DIRECTIONS FOR THIS TASK => Draw out every line with the word "computer" from the listing below.

SOURCE DATA =>
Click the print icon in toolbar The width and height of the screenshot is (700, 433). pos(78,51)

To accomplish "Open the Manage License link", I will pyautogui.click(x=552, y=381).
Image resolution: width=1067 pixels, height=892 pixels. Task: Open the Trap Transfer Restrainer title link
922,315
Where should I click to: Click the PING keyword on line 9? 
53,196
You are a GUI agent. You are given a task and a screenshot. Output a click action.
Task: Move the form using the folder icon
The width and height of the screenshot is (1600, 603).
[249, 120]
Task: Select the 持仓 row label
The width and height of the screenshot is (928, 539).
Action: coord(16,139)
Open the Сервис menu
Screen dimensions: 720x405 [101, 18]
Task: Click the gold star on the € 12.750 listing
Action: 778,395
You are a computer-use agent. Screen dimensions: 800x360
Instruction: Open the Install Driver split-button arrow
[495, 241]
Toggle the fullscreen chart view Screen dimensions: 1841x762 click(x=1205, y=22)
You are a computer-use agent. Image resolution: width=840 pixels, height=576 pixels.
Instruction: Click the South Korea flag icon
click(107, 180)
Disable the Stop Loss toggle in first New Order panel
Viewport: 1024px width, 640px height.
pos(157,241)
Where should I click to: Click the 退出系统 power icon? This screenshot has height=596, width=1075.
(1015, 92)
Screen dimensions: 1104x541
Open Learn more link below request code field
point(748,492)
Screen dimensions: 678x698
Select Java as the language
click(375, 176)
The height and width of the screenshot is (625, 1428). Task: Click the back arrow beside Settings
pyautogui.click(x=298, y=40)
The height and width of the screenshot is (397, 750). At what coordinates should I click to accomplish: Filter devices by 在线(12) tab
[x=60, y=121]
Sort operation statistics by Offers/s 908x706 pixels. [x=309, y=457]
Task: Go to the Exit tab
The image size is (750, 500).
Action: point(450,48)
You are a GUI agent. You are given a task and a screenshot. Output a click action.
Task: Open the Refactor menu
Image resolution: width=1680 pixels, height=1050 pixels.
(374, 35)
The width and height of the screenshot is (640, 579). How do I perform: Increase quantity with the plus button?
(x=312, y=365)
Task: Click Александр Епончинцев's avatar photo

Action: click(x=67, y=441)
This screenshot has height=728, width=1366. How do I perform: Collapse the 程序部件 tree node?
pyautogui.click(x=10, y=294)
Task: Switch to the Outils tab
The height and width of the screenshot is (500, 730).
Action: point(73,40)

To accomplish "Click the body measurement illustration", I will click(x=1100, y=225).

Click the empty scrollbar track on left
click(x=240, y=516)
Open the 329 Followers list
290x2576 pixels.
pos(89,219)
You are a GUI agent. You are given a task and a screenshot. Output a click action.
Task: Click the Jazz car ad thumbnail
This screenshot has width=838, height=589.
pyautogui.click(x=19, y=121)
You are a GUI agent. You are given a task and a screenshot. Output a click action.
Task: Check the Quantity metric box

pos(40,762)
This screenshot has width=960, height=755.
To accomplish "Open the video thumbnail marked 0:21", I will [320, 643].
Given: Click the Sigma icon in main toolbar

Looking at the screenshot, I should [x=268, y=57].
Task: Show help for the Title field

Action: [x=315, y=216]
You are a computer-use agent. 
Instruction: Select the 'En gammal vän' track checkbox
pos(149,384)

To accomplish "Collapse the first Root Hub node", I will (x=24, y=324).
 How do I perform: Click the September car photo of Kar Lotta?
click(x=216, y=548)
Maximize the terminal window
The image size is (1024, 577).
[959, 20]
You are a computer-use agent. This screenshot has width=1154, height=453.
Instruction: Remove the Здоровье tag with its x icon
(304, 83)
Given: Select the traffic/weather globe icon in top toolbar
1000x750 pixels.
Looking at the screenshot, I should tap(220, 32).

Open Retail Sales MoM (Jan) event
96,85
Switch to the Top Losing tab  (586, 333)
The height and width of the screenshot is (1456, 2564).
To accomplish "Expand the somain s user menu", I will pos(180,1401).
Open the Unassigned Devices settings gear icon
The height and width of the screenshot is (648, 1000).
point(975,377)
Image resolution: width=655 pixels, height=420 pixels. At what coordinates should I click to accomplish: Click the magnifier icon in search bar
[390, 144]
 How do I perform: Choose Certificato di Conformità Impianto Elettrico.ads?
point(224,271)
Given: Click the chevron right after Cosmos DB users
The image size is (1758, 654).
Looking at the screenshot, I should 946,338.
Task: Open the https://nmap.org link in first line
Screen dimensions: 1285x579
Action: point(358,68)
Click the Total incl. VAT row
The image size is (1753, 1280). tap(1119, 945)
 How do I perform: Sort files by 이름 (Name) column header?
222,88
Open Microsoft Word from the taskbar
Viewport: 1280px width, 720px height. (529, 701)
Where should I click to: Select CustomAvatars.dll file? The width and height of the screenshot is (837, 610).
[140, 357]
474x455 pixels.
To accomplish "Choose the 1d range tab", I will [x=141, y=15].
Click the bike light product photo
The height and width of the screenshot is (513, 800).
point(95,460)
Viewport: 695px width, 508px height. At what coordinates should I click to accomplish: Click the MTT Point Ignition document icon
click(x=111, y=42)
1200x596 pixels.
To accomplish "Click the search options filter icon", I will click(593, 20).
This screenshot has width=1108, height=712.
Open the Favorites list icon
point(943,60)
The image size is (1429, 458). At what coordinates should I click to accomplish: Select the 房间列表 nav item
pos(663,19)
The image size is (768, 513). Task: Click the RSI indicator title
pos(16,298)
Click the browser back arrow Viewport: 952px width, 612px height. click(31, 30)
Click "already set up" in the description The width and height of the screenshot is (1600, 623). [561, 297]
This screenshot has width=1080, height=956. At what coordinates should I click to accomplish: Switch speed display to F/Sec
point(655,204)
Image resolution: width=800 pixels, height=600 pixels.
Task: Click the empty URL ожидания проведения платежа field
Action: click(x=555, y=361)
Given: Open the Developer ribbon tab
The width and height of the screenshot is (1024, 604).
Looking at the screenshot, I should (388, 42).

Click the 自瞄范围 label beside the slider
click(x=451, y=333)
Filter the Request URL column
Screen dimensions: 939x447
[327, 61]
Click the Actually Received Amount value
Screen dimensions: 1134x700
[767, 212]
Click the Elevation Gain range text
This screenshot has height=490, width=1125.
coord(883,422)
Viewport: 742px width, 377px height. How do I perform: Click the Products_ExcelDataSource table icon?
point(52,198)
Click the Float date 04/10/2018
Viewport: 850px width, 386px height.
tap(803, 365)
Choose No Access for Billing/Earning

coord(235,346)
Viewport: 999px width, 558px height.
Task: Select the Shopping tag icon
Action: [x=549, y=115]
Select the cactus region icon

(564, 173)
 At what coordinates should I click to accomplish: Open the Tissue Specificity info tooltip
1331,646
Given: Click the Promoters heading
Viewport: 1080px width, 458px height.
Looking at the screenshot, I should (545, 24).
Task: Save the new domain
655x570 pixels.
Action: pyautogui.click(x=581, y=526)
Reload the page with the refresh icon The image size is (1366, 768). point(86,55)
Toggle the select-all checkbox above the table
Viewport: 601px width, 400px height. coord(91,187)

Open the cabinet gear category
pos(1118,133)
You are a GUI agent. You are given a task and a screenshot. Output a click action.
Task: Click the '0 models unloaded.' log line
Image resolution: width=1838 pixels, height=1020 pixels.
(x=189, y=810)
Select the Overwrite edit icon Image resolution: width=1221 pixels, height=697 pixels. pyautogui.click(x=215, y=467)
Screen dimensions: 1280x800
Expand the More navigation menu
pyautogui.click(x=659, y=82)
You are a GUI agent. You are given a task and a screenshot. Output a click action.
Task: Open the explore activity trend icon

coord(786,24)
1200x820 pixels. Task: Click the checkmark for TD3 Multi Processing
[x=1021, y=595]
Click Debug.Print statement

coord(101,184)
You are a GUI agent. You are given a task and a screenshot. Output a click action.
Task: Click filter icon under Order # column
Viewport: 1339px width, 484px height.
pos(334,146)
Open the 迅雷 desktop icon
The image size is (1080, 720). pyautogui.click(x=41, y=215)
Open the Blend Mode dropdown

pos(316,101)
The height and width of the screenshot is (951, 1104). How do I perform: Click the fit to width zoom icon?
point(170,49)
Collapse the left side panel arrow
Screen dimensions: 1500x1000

ANSWER SECTION =>
You are a computer-use agent. Screen dimensions: 800x360
You are a computer-use agent. Image resolution: width=840 pixels, height=576 pixels.
You are a computer-use agent. 
You are a computer-use agent. This screenshot has width=1154, height=453.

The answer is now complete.